Erlang is slow: and other rubbish - l0gicpath
https://kivikakk.ee/2013/05/20/erlang_is_slow.html

======
memracom
This article is actually a great example of how to logically approach a
problem, decompose it into its components and address each one in turn. In
this case the author is applying the process to architectural decisions but
the process is just as applicable to debugging and to root cause analysis of
system/network problems.

And as usual, when you follow the rigorous process without jumping to
conclusions, you can come up with better or easier to implement solutions. In
this case, the issue says nothing about Erlang or Python but it says a lot
about the choice of serialization methods for a network protocol and the need
to choose an appropriate library that meets the use case, i.e. how fast do YOU
need it to be. Some applications do not need fast, they need simple. But for
the application being discussed, network performance was very important and
they made mistakes by not paying attention to that.
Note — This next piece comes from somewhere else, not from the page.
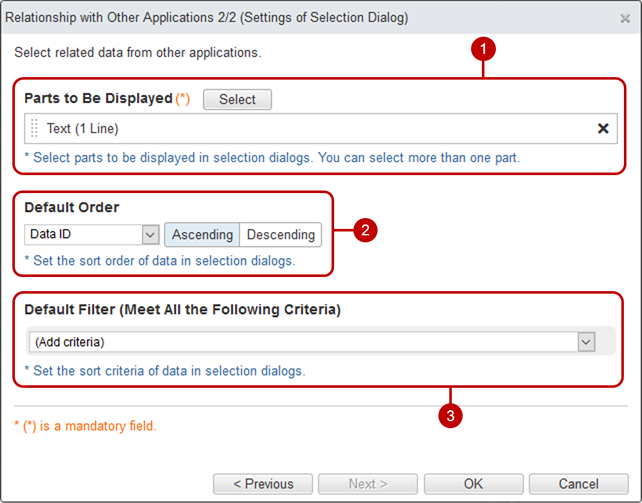
Task: Click the (Add criteria) filter field
Action: click(312, 342)
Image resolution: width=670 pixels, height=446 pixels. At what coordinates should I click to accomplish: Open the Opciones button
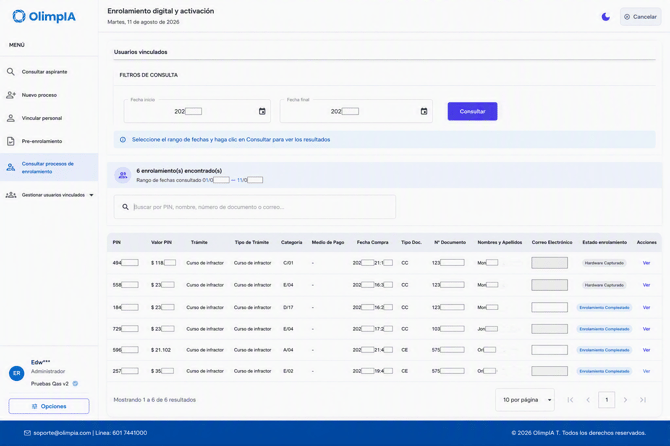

And as the author points
out, the solution that they chose might have made things better, but was less
than optimal. There were faster libraries that they could have used, and of
course, they might have done even better with a binary protocol.

------
wilg
I was going to get on your case about how referring to the author of the
original post as "the intern" constantly seemed dismissive, but I actually
can't find byline on the original post. That's crazy. There should absolutely
be a byline, especially since it's written in the first person.